Polestar’s chassis reinforcements and suspension revisions do give the BST’s power steering greater weight and tactile feel, particularly if you set it for minimal power assistance. When cornering hard, for instance, you can clearly feel the instant when the front motor asks the outside front wheel to do that little bit too much.
But there’s very little to be gained from feathering off the power and trying to induce the chassis to rotate on a trailing throttle, and nor is there much evidence of any particularly helpful torque vectoring, either front to rear or asymmetrically, to rotate the car with tractive force when driving on.
Perhaps it makes for greater suitability in wintry Scandinavian conditions, or perhaps it’s just the unusually mature dynamic character that Polestar intends for the BST Edition 270, but this car’s chassis is that little bit too inert and aloof to really capture the imagination.
Comfort and isolation
Firming up both chassis and suspension here has made for a very slightly noisier ride than a regular Polestar 2 has, but it’s a marginal and very acceptable trade-off.

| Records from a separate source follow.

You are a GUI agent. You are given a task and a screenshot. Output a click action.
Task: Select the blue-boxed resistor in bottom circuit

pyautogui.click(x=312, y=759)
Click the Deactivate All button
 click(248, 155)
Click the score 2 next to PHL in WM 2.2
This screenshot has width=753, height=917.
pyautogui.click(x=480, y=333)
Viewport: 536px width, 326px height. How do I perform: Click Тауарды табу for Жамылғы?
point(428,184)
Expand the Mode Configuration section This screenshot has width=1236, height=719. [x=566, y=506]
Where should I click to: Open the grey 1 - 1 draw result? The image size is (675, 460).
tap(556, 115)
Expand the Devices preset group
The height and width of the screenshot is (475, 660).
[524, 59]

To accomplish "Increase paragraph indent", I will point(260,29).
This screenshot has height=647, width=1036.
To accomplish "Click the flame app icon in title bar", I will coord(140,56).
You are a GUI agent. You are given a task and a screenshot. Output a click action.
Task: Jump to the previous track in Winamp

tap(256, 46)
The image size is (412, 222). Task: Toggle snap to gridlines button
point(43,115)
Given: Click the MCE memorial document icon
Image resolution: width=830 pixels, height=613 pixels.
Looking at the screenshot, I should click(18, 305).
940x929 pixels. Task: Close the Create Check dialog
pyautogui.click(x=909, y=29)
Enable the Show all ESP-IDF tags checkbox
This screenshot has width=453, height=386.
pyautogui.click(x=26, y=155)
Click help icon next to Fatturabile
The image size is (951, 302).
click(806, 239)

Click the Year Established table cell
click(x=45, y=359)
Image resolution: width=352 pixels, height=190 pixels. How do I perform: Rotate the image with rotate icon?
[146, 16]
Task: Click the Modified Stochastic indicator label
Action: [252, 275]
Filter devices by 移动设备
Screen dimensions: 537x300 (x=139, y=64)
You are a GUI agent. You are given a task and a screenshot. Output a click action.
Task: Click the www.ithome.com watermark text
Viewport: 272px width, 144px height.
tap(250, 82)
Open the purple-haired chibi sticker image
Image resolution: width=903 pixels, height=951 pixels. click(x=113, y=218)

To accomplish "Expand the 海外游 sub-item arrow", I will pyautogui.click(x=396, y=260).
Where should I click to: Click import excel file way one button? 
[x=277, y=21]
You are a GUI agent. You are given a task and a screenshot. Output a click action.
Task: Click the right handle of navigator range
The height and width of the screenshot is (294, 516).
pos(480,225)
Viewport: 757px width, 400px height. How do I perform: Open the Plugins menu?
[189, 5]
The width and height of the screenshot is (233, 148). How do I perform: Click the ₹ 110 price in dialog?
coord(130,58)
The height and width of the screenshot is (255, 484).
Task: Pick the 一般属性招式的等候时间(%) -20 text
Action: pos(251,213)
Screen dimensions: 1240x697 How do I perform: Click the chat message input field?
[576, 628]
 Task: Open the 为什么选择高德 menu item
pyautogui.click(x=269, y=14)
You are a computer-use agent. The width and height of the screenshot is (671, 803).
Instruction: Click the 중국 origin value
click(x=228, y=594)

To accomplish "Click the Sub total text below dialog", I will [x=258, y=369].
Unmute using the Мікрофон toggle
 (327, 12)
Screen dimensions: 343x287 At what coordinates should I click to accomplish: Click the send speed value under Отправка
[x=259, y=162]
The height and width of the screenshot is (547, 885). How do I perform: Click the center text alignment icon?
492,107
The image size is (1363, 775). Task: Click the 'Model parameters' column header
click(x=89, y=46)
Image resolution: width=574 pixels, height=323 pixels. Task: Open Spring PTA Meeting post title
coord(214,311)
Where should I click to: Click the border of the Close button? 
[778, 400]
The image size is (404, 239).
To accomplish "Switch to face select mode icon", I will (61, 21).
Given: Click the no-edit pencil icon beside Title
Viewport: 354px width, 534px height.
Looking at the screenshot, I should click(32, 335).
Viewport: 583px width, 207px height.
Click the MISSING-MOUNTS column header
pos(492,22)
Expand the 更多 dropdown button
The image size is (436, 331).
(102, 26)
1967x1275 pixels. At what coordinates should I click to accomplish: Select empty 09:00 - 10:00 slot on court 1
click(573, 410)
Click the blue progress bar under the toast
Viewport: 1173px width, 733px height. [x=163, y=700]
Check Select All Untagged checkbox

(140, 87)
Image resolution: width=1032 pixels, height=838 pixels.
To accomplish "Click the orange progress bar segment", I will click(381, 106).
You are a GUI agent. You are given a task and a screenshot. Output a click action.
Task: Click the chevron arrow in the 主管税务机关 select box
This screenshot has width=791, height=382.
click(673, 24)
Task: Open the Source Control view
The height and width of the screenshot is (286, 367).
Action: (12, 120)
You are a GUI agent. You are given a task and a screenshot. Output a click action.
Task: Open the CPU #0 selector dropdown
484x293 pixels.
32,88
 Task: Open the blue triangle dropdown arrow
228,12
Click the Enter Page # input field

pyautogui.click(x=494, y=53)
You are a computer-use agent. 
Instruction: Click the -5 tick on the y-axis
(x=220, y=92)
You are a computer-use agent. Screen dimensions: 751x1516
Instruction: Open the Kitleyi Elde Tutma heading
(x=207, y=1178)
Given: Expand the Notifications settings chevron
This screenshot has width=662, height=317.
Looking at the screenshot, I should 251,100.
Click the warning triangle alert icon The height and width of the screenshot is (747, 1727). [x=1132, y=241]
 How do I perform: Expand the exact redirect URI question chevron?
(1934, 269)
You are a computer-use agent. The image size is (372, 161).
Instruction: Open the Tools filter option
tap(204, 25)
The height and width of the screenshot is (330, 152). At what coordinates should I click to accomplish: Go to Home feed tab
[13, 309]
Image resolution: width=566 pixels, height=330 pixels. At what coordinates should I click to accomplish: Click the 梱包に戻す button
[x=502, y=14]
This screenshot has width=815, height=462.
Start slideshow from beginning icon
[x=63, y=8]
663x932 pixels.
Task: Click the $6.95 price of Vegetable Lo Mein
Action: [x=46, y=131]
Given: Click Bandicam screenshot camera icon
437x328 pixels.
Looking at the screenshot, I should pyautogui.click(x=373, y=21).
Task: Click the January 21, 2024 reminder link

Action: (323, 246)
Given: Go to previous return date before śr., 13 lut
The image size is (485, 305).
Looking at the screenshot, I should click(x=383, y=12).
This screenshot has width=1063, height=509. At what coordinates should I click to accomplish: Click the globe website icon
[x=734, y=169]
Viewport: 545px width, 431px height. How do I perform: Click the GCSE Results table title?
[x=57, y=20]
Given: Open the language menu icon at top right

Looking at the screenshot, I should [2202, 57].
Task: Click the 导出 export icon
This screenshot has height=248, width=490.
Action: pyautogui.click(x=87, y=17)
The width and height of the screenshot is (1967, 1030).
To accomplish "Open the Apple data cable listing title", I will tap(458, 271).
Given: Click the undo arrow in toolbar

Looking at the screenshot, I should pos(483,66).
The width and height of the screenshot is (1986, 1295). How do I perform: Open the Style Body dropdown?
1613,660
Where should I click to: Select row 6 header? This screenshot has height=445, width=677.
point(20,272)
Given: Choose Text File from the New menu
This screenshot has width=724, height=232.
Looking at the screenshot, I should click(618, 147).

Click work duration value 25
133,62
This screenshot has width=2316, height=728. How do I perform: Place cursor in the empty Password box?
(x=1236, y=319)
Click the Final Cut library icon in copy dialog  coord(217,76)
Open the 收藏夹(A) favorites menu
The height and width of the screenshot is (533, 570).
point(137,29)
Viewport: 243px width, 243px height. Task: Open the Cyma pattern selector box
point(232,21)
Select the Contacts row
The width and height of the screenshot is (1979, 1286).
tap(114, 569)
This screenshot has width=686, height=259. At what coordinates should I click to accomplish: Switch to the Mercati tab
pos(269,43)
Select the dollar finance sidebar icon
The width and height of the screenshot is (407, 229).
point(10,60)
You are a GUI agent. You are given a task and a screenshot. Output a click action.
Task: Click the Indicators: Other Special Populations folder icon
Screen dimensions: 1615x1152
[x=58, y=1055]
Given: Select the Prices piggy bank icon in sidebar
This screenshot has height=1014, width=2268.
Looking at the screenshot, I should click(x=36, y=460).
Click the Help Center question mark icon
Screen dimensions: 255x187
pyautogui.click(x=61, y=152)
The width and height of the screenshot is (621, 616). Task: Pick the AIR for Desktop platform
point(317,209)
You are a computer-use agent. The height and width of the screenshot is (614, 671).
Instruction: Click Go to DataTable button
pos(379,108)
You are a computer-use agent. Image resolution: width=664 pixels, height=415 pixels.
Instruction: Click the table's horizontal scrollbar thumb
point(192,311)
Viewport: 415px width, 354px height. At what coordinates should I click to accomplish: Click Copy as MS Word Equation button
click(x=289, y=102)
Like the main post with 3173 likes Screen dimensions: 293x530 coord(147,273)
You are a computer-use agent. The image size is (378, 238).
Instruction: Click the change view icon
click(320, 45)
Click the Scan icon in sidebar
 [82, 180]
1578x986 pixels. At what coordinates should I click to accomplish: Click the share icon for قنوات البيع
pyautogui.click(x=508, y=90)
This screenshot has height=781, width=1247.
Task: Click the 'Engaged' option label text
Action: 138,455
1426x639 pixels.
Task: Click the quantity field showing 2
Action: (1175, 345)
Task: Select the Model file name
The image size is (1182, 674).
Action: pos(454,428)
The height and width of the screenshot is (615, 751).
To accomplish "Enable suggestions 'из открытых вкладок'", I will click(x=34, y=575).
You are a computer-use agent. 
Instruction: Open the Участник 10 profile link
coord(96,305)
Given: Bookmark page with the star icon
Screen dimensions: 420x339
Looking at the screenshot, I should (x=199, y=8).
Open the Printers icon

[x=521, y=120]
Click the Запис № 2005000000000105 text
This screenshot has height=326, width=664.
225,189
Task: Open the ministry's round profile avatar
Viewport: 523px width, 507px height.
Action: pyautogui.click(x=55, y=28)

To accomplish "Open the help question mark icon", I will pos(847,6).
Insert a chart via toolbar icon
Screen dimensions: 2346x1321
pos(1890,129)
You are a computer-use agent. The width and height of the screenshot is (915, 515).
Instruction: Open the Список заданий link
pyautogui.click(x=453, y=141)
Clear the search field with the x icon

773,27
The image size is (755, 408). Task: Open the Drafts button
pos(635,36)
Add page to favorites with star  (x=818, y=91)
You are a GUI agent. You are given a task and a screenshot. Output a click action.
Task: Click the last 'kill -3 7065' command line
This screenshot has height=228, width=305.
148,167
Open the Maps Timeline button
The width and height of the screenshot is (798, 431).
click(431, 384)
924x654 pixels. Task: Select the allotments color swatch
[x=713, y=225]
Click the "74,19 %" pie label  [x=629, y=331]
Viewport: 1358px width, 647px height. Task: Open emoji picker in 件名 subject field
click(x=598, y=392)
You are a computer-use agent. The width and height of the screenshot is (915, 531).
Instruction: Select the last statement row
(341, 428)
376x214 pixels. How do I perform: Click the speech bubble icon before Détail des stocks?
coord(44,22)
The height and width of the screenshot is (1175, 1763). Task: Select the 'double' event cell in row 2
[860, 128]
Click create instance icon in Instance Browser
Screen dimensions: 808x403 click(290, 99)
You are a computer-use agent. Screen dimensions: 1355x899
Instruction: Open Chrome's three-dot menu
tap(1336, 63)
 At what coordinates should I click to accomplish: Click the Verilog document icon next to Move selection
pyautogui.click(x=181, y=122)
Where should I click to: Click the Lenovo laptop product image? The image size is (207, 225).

As our noise meter had it, the 2 BST Edition 270 was a solitary decibel noisier than the Polestar 2 Long Range Single Motor we tested in 2021 when moving at both 30mph and beyond 70mph but it was no noisier at either 50mph or 70mph (where varying test conditions probably played their part in closing the gap with the lesser model). Compared with an entry-level Porsche Taycan, it’s noisier still on paper, but you wouldn’t call it that from the driver’s seat, which is comfortable over distance and as adjustable as most testers required.
In terms of primary ride comfort, the suspension feels remarkably moderate and deals with most country road inputs as nonchalantly as it does motorway expansion joints. Those expensive dampers make the car’s unsprung mass seem as light as air much of the time, with only the shortest, sharpest intrusions making much of a dent on the car’s ride composure.
The well-tuned Pilot Assist driver aids also boost the car’s longer-distance cruising comfort, on those occasions when you just want to cover distance and don’t care how much you’re engaged in the process. However driver-centric a car’s agenda may be, there are always times when that applies.
Track notes
The 2 BST Edition 270 was impressively stable and composed around the Millbrook alpine hill route on a slightly damp day and showed clearly better lateral body control and damping support than a regular Polestar 2 Performance Pack. Just as on the road, though, the car’s ability to entertain by really gripping the asphalt and rotating underneath you when cornering, either on the throttle or off it, is somewhat muted.
Some tuning of the handling is possible courtesy of its Öhlins dampers, of course. But the tuning we would have liked even more would have been to the on-throttle torque vectoring, which feels quite conservative, and to its electronic stability controls, which can’t be fully deactivated.
Simply feeding torque to the rear motor first might give this car the accessible cornering poise it’s missing. Perhaps we will have to wait for the updated Polestar 2 for that.